Pierre Losson, Level-III, had two articles published, one in Studies in Conflict & Terrorism, titled “Does the International Trafficking of Cultural Heritage Really Fuel Military Conflicts?” and another in Americas Quarterly, “Taking the Long View on Latin American Democracy.” He also presented a paper at the Latin American Studies Association Conference in May, titled “The inscription of Qhapaq Ñan on UNESCO’s World Heritage List: A comparative perspective from the daily press in six Latin American countries” and one at the Social Theory, Politics & the Arts in Montreal in October on the “The Indigenist Origins of the Claims for Return of Cultural Heritage to their Country of Origin.”
Nick Pehlman, Level-II, received a Boren fellowship to study Russian in Ukraine for three months, while also conducting field research on police reform.
Heidi Andea Rhodes, Level-I, was awarded the “Harrison Summer Research & Travel Award” this past summer.
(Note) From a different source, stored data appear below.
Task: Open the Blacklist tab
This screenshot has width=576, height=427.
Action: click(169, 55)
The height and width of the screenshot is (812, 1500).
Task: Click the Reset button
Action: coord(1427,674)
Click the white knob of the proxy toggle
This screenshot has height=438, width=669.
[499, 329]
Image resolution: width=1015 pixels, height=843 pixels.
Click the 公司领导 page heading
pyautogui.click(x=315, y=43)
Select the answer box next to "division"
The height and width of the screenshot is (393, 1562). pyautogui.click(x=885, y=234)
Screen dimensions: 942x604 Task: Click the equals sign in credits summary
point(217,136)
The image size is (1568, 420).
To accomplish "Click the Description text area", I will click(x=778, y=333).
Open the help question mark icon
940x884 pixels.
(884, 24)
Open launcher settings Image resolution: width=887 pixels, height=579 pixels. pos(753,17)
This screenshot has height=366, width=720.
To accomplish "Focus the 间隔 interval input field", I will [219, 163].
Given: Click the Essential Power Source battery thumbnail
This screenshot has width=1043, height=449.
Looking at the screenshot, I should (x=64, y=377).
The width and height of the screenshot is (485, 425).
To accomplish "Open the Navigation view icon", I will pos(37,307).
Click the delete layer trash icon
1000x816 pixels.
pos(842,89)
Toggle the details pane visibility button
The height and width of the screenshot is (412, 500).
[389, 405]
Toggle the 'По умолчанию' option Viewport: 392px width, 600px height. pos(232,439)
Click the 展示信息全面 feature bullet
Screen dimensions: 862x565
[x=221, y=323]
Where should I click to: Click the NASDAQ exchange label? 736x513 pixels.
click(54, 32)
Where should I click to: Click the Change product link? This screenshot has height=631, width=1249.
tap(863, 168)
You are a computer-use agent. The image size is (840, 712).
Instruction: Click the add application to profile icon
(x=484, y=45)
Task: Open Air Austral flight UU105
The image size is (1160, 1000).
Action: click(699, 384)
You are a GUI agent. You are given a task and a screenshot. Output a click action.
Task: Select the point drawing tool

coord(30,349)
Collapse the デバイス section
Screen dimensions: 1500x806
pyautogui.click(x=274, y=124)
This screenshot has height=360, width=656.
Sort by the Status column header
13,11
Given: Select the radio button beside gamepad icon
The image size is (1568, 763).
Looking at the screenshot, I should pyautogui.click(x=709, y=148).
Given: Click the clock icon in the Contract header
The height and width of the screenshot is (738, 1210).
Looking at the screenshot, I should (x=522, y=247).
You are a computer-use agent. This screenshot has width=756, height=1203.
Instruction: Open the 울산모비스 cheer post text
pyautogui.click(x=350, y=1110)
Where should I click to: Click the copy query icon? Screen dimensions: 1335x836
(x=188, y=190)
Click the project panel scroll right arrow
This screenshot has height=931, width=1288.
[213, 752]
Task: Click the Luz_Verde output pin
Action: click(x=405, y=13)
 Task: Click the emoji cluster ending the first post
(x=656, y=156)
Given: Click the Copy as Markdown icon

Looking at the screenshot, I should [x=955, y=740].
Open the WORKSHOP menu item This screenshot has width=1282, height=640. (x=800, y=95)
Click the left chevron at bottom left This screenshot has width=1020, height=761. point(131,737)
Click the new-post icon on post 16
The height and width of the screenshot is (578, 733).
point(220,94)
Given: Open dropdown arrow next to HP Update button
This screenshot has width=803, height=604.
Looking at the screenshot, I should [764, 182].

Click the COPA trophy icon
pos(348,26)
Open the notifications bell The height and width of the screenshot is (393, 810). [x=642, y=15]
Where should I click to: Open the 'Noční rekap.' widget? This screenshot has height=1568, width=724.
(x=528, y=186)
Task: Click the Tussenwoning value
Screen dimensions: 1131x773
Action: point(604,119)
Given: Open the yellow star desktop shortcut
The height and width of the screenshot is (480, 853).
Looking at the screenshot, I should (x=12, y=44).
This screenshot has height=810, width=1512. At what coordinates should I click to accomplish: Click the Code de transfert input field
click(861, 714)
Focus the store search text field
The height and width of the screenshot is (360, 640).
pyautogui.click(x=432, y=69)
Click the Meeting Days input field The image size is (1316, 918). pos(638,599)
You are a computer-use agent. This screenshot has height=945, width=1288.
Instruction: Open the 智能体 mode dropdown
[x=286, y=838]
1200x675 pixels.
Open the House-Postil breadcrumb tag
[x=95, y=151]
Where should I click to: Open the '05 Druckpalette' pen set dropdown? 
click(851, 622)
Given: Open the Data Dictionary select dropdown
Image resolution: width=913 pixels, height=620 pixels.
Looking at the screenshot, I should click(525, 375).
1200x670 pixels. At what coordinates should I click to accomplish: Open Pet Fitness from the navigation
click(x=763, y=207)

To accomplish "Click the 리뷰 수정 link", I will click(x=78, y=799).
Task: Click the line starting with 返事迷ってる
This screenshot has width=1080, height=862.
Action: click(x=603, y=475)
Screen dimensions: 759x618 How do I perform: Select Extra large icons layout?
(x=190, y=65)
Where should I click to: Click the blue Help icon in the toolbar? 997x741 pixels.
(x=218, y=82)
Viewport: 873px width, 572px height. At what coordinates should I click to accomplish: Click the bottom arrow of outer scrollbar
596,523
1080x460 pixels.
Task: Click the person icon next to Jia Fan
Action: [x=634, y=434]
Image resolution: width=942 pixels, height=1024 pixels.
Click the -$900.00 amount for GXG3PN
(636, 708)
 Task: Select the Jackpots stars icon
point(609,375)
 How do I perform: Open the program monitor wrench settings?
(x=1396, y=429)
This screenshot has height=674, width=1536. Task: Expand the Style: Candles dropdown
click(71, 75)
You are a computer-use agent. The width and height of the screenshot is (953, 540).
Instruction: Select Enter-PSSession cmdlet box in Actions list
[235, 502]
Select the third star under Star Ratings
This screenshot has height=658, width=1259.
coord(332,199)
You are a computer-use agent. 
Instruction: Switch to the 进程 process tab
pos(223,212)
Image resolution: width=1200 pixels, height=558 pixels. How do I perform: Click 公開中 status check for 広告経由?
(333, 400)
She also has a book review of Jemima Repo’s The Biopolitics of Gender forthcoming in Hypatia: A Journal of Feminist Philosophy / Hypatia Reviews Online.
Joyce Rivera, Level-III, gave a presentation, “Why do people use NPS?,” at the opening plenary of New Strategies for New Psychoactive Substances (NPS):  A Public Health Approach at John Jay College of Criminal Justice on June 9th and The New School for Social Research on June 10th.
Joanna Tice-Jen, Level-III, presented at APSA, “The Power of the Spirit: Evangelical Political Thought and Postsecular Methods.”

 

Tom Waters, Level-III, presented a paper on “Visualizing Neighborhood Change in New York City, 1992-2011” at the Urban Affairs Association meeting in San Diego in March. He wrote a Community Service Society policy report with Victor Bach on “Making the Rent 2016: Tenant Conditions in New York City’s Changing Neighborhoods” in May. And he wrote three opinion columns: “Why Bill’s Zoning Plan is in Trouble” for the New York Daily News in February and two for City & State New York, “Why 421-a Doesn’t Deserve to be saved” in January and “Rising Rent Burdens are a Citywide Problem with a Commonsense Solution” in May. 
Andrew Wilkes, Level-I, delivered an address at Drew University on October 25th on racial justice and Black Lives Matter along with a workshop on community organizing. Earlier in the month, Wilkes also moderated a panel on social capital and structural inequality at New York University. 
Alper Yildiz, Level-III, presented at APSA, Erosion of Democracy in Thailand, Ecuador, and Turkey: Institutions and Strategic Alliances.”